Et vous m'avez parlé de Garry Davis de Frédéric Aribit : quand le réel flirte avec la fiction ou inversement

Et vous m'avez parlé de Garry Davis
Paru aux éditions Anne Carrière - Février 2020
200 pages

S’il y a bien un livre que j’attendais avec impatience en cette rentrée c’est celui de Frédéric Aribit dont j’avais adoré et dévoré le précédent, Le Mal des Ardents. Tout m’avait plu, l’histoire, la langue, la poésie et l’érotisme qui s’en dégageait. Alors forcément... Je me suis jetée sur Et vous m’avez parlé de Garry Davis.
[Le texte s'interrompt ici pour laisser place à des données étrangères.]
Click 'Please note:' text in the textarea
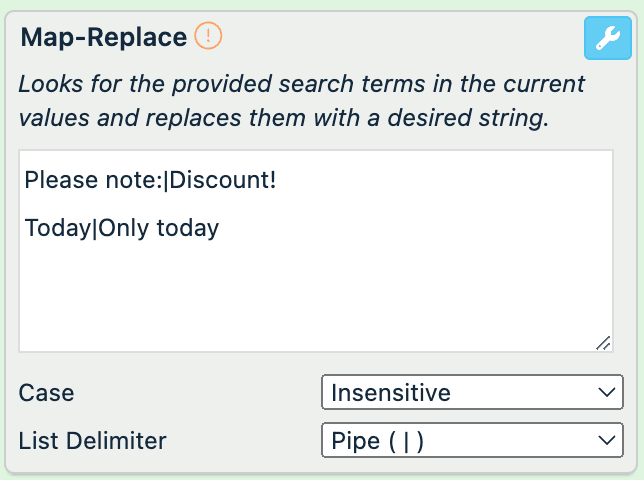Viewport: 644px width, 480px height. pos(91,180)
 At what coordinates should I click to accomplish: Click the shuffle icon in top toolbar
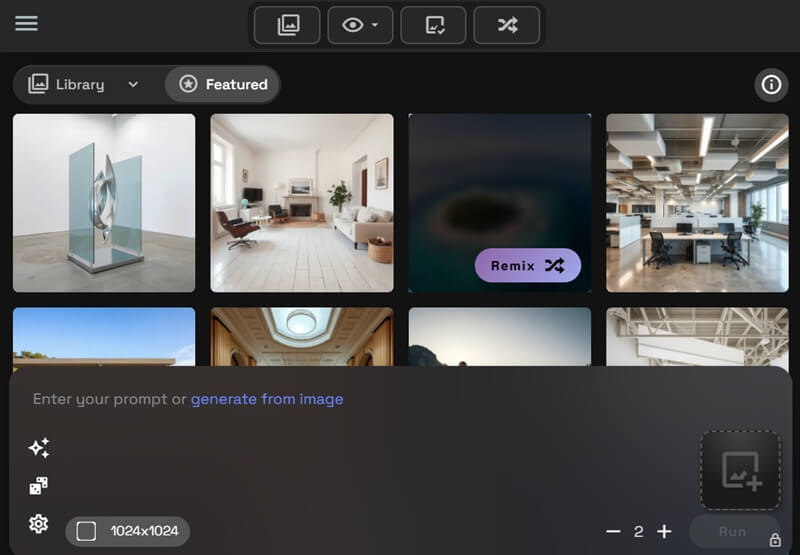click(x=506, y=25)
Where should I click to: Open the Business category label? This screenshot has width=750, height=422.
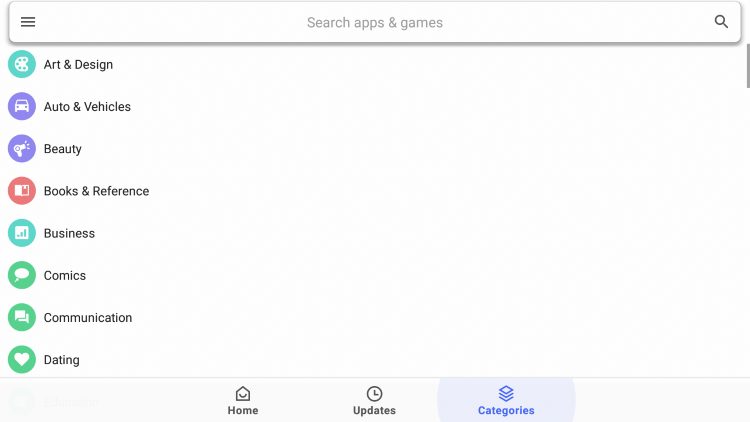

Comment vous parler de ce livre, comment vous le résumer, par quel bout le prendre, quel angle ?
Et vous m'avez parlé de Garry Davis est une rencontre et tellement plus que cela à la fois. Une rencontre comme nous avons rarement. Romanesque. Inoubliable. 
Un homme, une femme, un soir d'été dans un bar de Guéthary, au son des Pink Floyd. Elle est là pour quelques jours avec des amis. C'est son dernier soir. Et elle, Julia, le passera avec lui, notre narrateur. Sur cette terre qu'il connaît bien. Terre d’origine. Dans ce bar qu'il a l'habitude de fréquenter. Lui aussi est venu avec des amis. Mais ce soir il ne voit plus qu'elle. Julia. Petit oiseau qui danse. Par ses mots. Ses yeux émeraudes. Ses jambes qui se croisent et se recroisent. Julia. Qu'il a envie d'embrasser. De prendre sans tarder. Instinct primitif. Julia. Fulgurance d'une beauté qui tiraille le ventre. Lui le mélancolique, désenchanté par le monde et l'amour, que l'on sent pourtant être un éternel romantique, la désire ardemment. Mais Julia préfère parler. Face à cet homme elle lui raconte l'histoire d'un autre homme. Garry Davis. Personnage lui aussi romanesque. Excentrique. Utopiste. Humaniste.

“Nations-Unis ? Oxymore, pense Davis. Il n'y a par définition de nation que par la désunion, opposition aux autres, opposition qui mène tôt ou tard, inéluctable darwinisme politique, à l'annexion du plus faible par le plus fort, et ce, au mépris de l'existence des êtres et de l'interdépendance planétaire des peuples, économique comme écologique. Seuls les individus peuvent donc aller au-delà de l'État-nation, à condition de s'en affranchir comme il l'a fait de Mme Schneider. « My country is the world. »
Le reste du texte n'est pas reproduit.